GPIL perhaps has one of the biggest manufacturing units of energy meters and power electronics in the country with its two plants located at Jaipur (Rajasthan) and Haridwar (Uttranchal). With a production capacity of 2 million pieces, company has till now installed more than 10 million electronic meters globally. Of late, to integrate its EPC business company has set up a new facility at Alwar (Rajasthan) for manufacturing of poles, distribution transformers, etc. with an investment of Rs 50 cr. It also entered into two joint ventures in Brazil to manufacture electronic energy meters & provide state-of-art AMR technology. Meanwhile it continues to export its product to over 20 countries and is now focusing meter export to SAARC, Middle East, African and Latin American countries, where power reforms are taking place in a big way. Thus GPIL has become a global player with manufacturing facilities in India & Brazil, marketing offices in Singapore & USA and a full fledged sourcing office in China.

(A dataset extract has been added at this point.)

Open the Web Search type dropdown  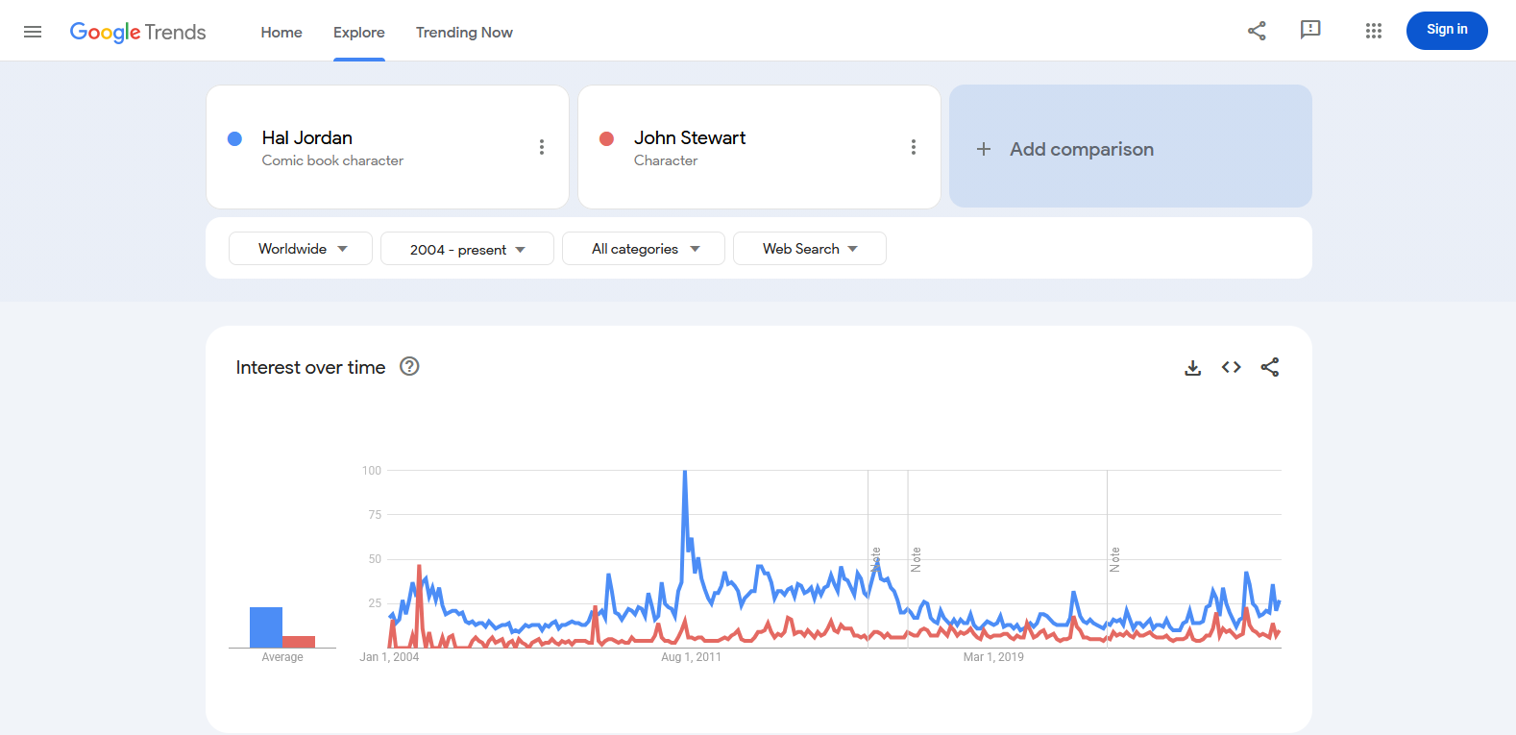coord(810,249)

Presently, GPIL has an order book position of Rs 1100 cr which is almost twice its FY09 turnover. Besides it has participated in tenders of nearly Rs 1200 cr, out of which it is ´L1´ bidder in tenders worth Rs 89 cr only. Sarcastically, these figures are way lower than last year bidding of Rs 8000 cr and L1 bidder of Rs 650 cr. As per unconfirmed reports, due to some execution as well as payment problems, company has cut down the bidding process significantly. This comes on the back of the fact that company recently wrote off Rs 36 cr as various deduction made by its customers on earlier sales of multiple years. As company provided this extraordinary expense only in audited accounts, the NP plummeted to merely Rs 13 cr against Rs 51 cr as unaudited net profit. So according for FY09 it reported audited sales of Rs 556 cr and audited PAT (after extraordinary item) of Rs 13 cr leading to an EPS of Rs 8.50 on equity of Rs 14.80 cr. However for Q1FY10 it reported 20% growth in revenue to Rs 120 cr but bottomline remained flat at Rs 8.00 due to higher interest cost. Thus it is expected to clock a turnover of Rs 700 cr and PAT of Rs 50 cr for FY10 i.e. EPS of Rs 34 on current equity. As scrip doesn’t look very cheap at current EV of Rs 600 cr, investors are advised to buy at sharp declines for a price target of Rs 280 in 12~15 months.